## Task instructions:
Starting with the line that includes "Click the X", write out every remaining line of the records below exactly as it appears, leaving out any images.

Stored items

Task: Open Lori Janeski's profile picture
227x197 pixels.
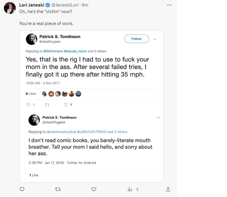Action: coord(10,8)
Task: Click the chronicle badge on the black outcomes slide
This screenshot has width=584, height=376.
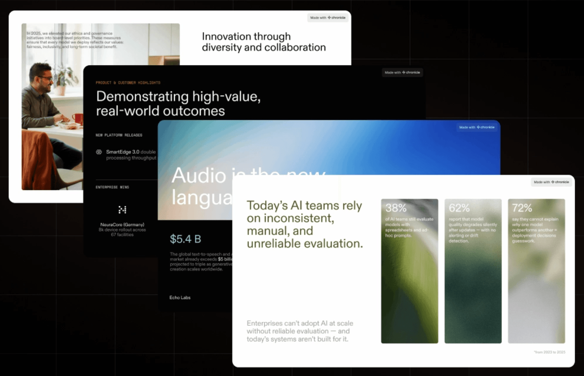Action: [402, 73]
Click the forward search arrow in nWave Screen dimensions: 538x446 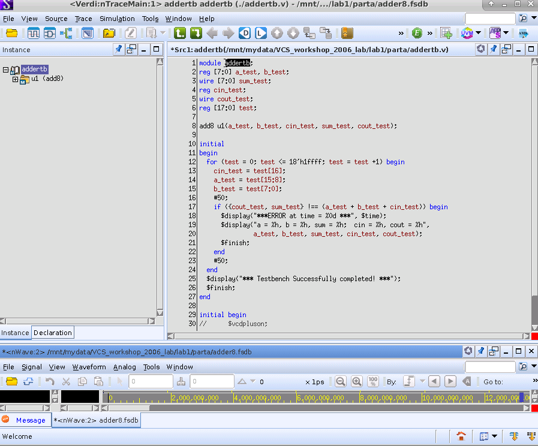(x=450, y=381)
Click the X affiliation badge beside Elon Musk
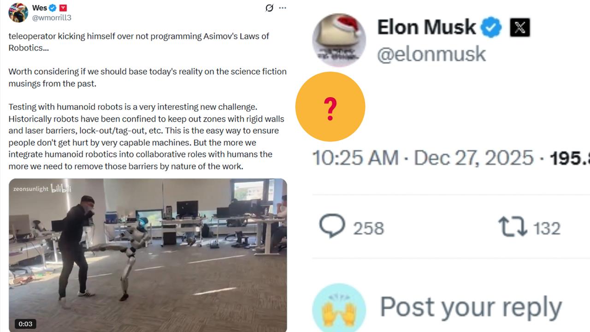The height and width of the screenshot is (332, 590). click(519, 28)
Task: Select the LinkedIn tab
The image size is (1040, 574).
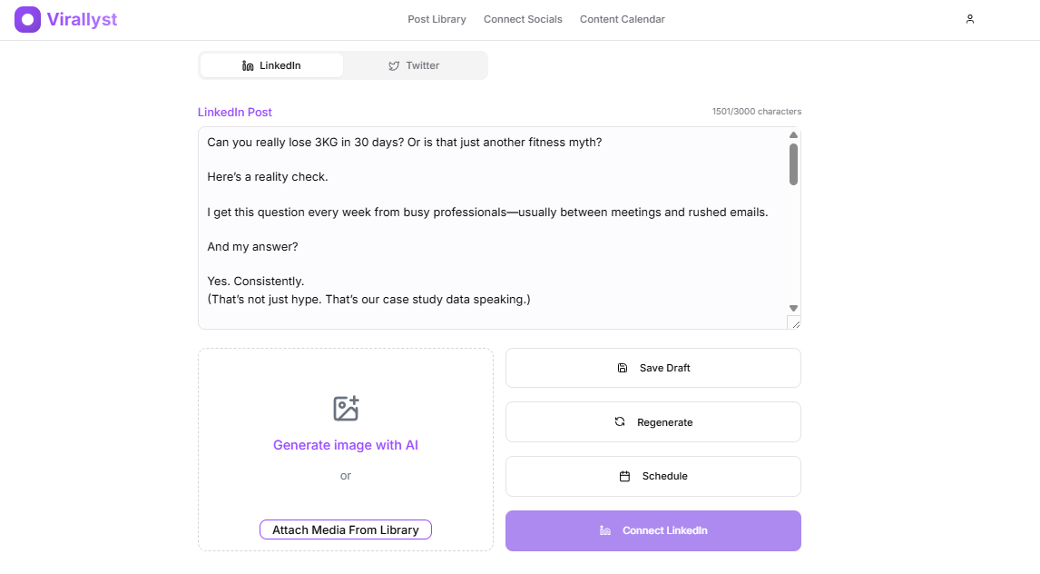Action: [271, 65]
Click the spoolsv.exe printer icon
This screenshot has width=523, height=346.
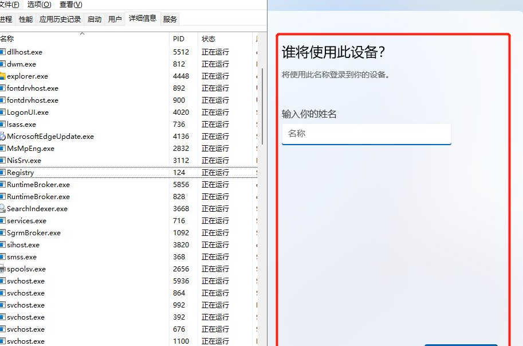[x=2, y=269]
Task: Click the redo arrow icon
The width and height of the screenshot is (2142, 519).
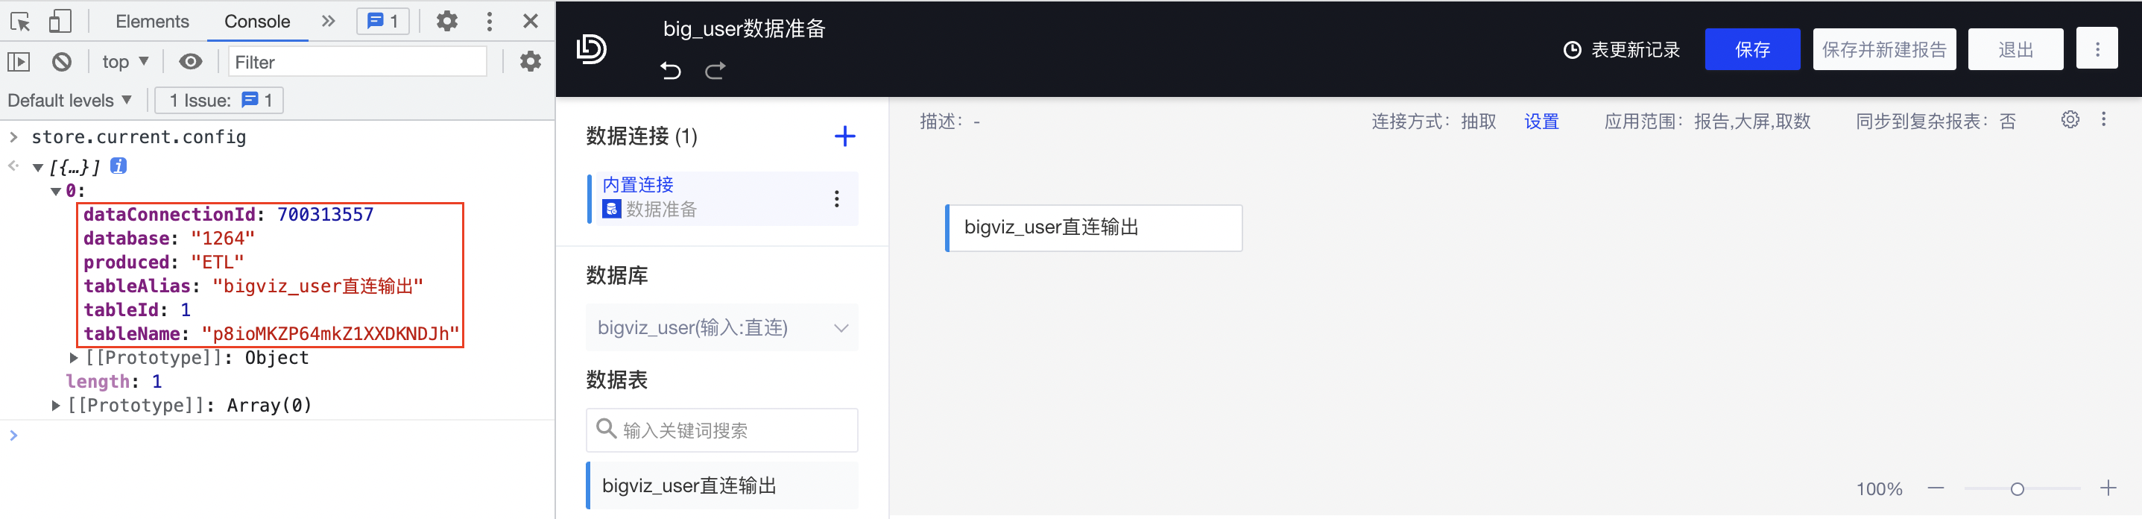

## Your solution:
Click the X affiliation badge beside Elon Musk
The height and width of the screenshot is (332, 590). click(519, 28)
Task: Select the LinkedIn tab
The image size is (1040, 574).
Action: [271, 65]
Click the spoolsv.exe printer icon
This screenshot has width=523, height=346.
[x=2, y=269]
Task: Click the redo arrow icon
The width and height of the screenshot is (2142, 519).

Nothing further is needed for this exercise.